Wednesday 10 May 2017

Theatre Preview - Love, Love, Love

It's your fault. All of it. I wanted to tell you. I thought you should know.
As part of the creative team on Tower Theatre's forthcoming production of Love, Love, Love I'm not in a position to write a review. I mean I'd like to tell you what a scintillating evening of drama the show is going to provide. How a highly talented group of actors is going to bring Mike Bartlett's words and story to life in ways that will make the audience laugh uproariously, bridle with outrage and cringe with recognition. How it'll be moving and thought-provoking and divisive and an all-round riveting piece of theatre... but I'm involved, so I can't.
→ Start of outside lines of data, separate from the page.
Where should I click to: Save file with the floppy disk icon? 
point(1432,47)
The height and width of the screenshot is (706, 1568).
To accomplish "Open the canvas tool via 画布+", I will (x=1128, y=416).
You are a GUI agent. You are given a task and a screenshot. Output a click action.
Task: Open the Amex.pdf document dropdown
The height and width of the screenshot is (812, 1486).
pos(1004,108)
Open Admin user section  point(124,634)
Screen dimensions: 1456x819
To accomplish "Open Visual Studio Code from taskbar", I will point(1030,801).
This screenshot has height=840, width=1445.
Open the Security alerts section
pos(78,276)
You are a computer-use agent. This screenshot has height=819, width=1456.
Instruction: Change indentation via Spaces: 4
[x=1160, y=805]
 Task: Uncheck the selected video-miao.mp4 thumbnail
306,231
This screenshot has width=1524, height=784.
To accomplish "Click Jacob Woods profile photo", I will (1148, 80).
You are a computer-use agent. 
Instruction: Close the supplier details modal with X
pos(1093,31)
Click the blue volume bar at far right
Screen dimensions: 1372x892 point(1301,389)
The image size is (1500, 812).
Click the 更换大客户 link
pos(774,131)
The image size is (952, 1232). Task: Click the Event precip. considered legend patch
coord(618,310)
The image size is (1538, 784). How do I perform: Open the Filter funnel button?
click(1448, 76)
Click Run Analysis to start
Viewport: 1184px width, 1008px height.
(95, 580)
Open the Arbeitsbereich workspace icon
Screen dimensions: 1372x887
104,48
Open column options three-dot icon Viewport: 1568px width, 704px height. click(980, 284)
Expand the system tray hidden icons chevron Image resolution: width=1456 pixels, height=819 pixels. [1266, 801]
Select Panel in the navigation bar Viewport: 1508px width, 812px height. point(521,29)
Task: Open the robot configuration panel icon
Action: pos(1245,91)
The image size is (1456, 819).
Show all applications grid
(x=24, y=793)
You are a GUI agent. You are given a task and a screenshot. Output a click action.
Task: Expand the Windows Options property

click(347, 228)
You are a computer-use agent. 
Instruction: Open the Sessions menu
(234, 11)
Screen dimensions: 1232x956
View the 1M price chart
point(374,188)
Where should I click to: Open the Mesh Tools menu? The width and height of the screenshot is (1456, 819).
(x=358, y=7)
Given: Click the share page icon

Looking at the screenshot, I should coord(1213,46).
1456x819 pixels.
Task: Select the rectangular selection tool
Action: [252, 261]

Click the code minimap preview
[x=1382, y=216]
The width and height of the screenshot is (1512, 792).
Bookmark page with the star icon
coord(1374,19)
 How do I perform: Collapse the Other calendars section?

Shame, that.

What I can do is talk a bit about the play and its writer, in my usual non-spoilery fashion. 
Bartlett is a darling of stage and screen in Britain right now (King Charles III, Doctor Foster) and has pulled off the trick of being both unerringly smart and populist. I could go into detail regarding his CV, but frankly it's all on Wikipedia and safe to say it's impressive. Love, Love, Love is one of his crowning achievements, showcasing as it does key Bartlett attributes - painstakingly crafted dialogue, wit and emotional savagery. (His language and the way he structures it is truly something to relish. Every word, every pregnant pause is scripted with care. For that alone this play is worth experiencing.)
The most striking aspect of Love, Love, Love, however, is how massive themes (of social change and politics and class) are explored within the confines of one family unit, albeit over several decades. The play leaps during three acts from 1967's Summer of Love to 1990 to the present day, its central characters aging from their late teens to their mid-sixties. What other dramas have done anything similar? Well I can think of Peter Flannery's TV epic Our Friends in the North (nine episodes covering thirty-one years) and the Trainspotting films if you watched them back-to-back (twenty years). But on stage, in a single three-act drama? None spring to mind. (Set me straight with multiple examples in the comments section below, please.) 
The remarkable thing about the Love, Love, Love time leaps is how the play creates an impression of lives lived in between - of shared memory and experience. From three glimpses of these characters and their children on key occasions in their lives, we see an entire family trajectory - full of love, acrimony, hope, disenchantment, anger, accusation and... well, more love. There are enough emotional fireworks here to burn down a theatre - and they pay off because Bartlett has written his characters like they've lived in each other's pockets a hell of a long time. It's as funny as it is tragic, as moving as it is infuriating. But that's family life, right?
So ultimately, what's the play about? In essence it's a story of the post-War Baby Boomers and whether or not their actions screwed over subsequent generations. Yes, that's all. It's a bit like that line from Don Henley's Boys of Summer about seeing 'a Deadhead sticker on a Cadillac' - the Grateful Dead fan who's traded in his '60s idealism and embraced the capitalist dream. However Bartlett goes a step further and questions the whole meaning and validity of the Summer of Love in the first place. 

Oh - it's also about parents and children and trying to bridge the generational divide and about whether love can sustain over a lifetime.

Basically, it's about a lot of stuff. But one thing it's not about is easy answers. Are the post-War generation smug and complacent sell-outs? Are their children a bunch of slackers who won't take responsibility for their own lives? Those questions are best thrashed out in the pub afterwards. This is primarily a play to make us laugh, to make us angry and to make us think. 
Tower Theatre's production of Love, Love, Love can be seen at Theatro Technis, Camden from 23-27 May (7.30pm, matinee Sat. 27 at 3.00pm). It may well be a vital and enthralling piece of theatre, taking you on a roller-coaster of emotion laced with satirical wit - a razor-sharp revisiting of a modern classic. Again, that's not for me to say.

But you'll want to have an opinion, won't you?